EXERCISE: An image-free reproduction of the data below is needed: print it exactly.

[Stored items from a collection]
################

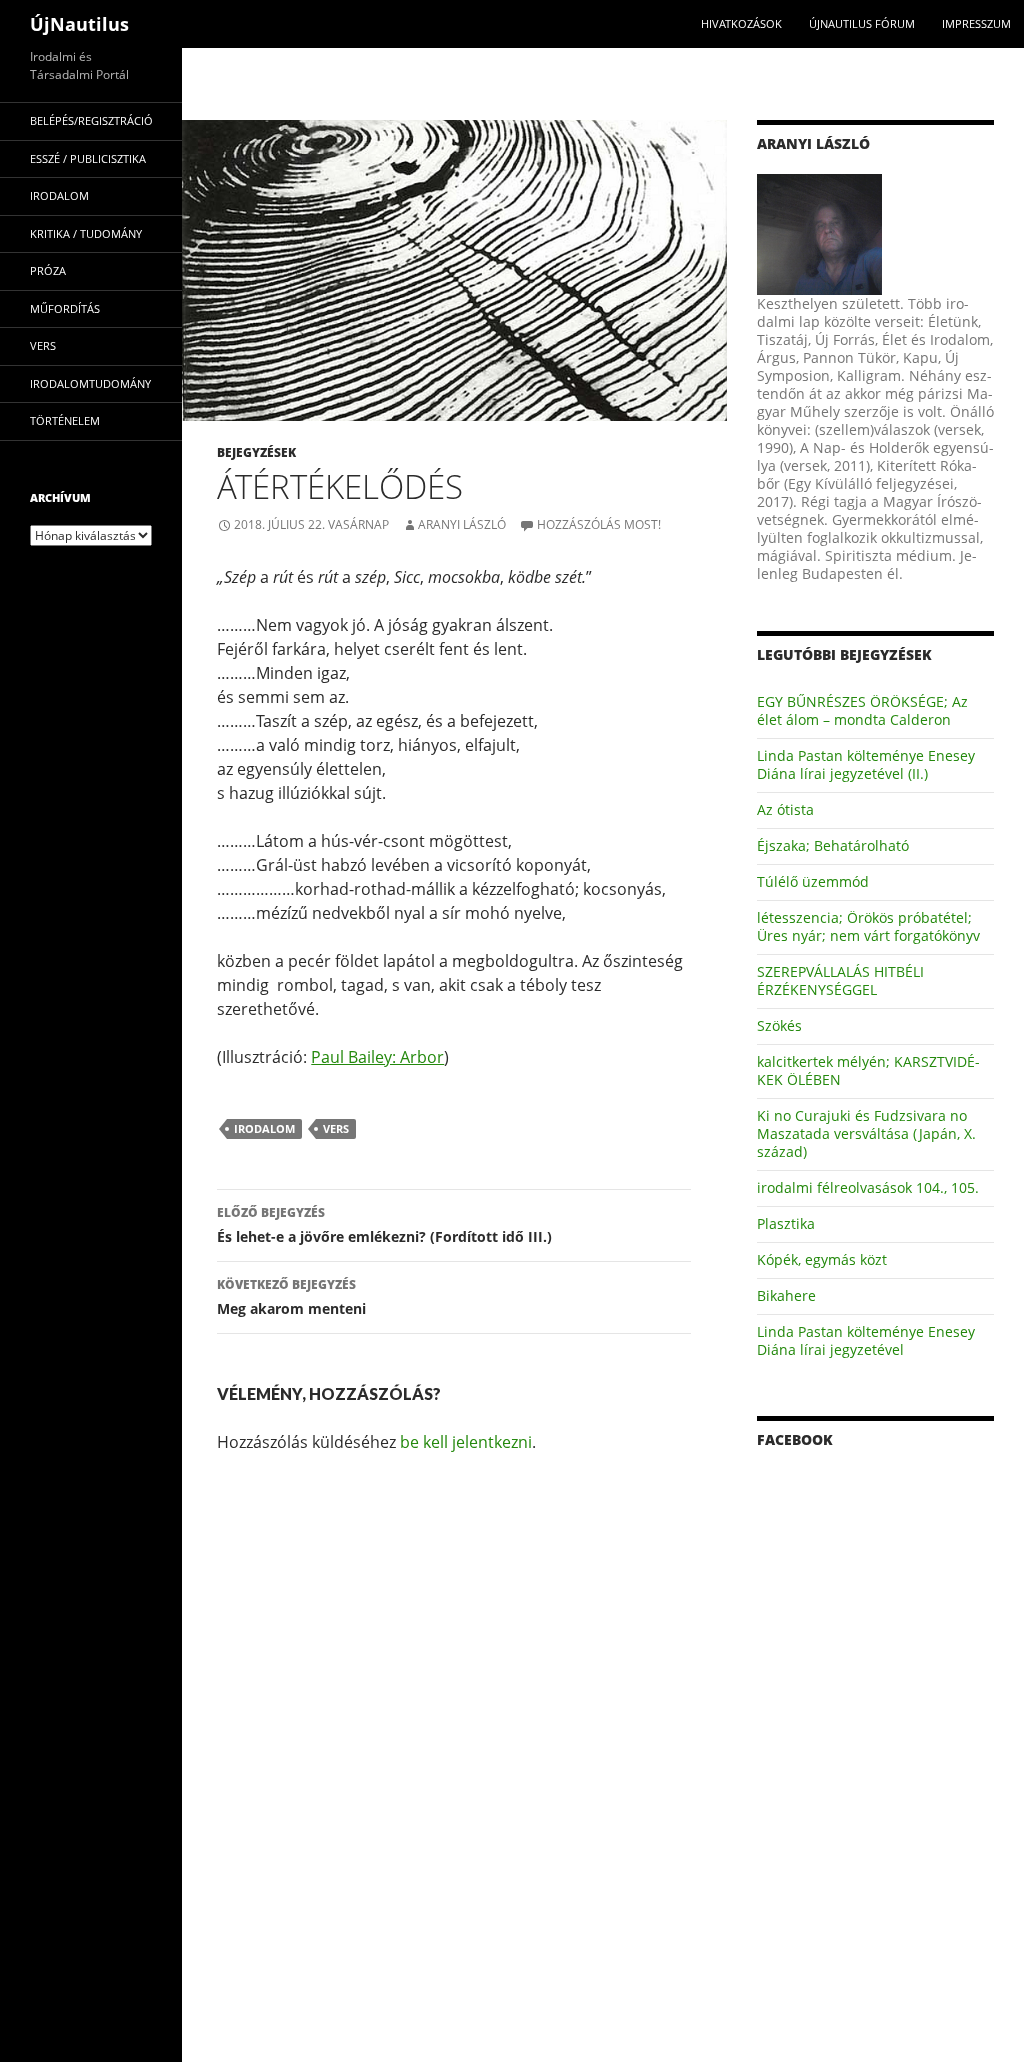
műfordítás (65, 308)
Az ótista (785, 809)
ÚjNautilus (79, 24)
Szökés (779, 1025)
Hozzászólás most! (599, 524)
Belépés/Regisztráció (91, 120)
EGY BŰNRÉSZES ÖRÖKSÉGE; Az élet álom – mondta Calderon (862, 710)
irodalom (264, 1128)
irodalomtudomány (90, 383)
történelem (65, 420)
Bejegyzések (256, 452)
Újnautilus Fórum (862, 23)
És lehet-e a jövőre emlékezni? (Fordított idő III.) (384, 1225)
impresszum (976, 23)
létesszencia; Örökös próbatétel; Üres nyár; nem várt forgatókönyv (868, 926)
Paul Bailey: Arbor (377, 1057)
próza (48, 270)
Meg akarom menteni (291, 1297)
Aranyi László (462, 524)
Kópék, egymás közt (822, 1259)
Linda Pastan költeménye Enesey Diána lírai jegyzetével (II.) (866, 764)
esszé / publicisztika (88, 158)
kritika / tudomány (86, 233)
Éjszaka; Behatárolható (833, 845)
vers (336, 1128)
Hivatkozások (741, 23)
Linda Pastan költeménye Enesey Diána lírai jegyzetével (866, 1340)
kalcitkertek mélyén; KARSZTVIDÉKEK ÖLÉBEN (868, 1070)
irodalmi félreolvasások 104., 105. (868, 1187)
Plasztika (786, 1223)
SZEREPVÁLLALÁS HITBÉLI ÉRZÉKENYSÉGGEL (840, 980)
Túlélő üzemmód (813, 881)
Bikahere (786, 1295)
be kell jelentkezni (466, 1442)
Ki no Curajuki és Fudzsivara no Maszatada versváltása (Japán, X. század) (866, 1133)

################

FINISHED TASK:
műfordítás (65, 308)
Az ótista (785, 809)
ÚjNautilus (79, 24)
Szökés (779, 1025)
Hozzászólás most! (599, 524)
Belépés/Regisztráció (91, 120)
EGY BŰNRÉSZES ÖRÖKSÉGE; Az élet álom – mondta Calderon (862, 710)
irodalom (264, 1128)
irodalomtudomány (90, 383)
történelem (65, 420)
Bejegyzések (256, 452)
Újnautilus Fórum (862, 23)
És lehet-e a jövőre emlékezni? (Fordított idő III.) (384, 1225)
impresszum (976, 23)
létesszencia; Örökös próbatétel; Üres nyár; nem várt forgatókönyv (868, 926)
Paul Bailey: Arbor (377, 1057)
próza (48, 270)
Meg akarom menteni (291, 1297)
Aranyi László (462, 524)
Kópék, egymás közt (822, 1259)
Linda Pastan költeménye Enesey Diána lírai jegyzetével (II.) (866, 764)
esszé / publicisztika (88, 158)
kritika / tudomány (86, 233)
Éjszaka; Behatárolható (833, 845)
vers (336, 1128)
Hivatkozások (741, 23)
Linda Pastan költeménye Enesey Diána lírai jegyzetével (866, 1340)
kalcitkertek mélyén; KARSZTVIDÉKEK ÖLÉBEN (868, 1070)
irodalmi félreolvasások 104., 105. (868, 1187)
Plasztika (786, 1223)
SZEREPVÁLLALÁS HITBÉLI ÉRZÉKENYSÉGGEL (840, 980)
Túlélő üzemmód (813, 881)
Bikahere (786, 1295)
be kell jelentkezni (466, 1442)
Ki no Curajuki és Fudzsivara no Maszatada versváltása (Japán, X. század) (866, 1133)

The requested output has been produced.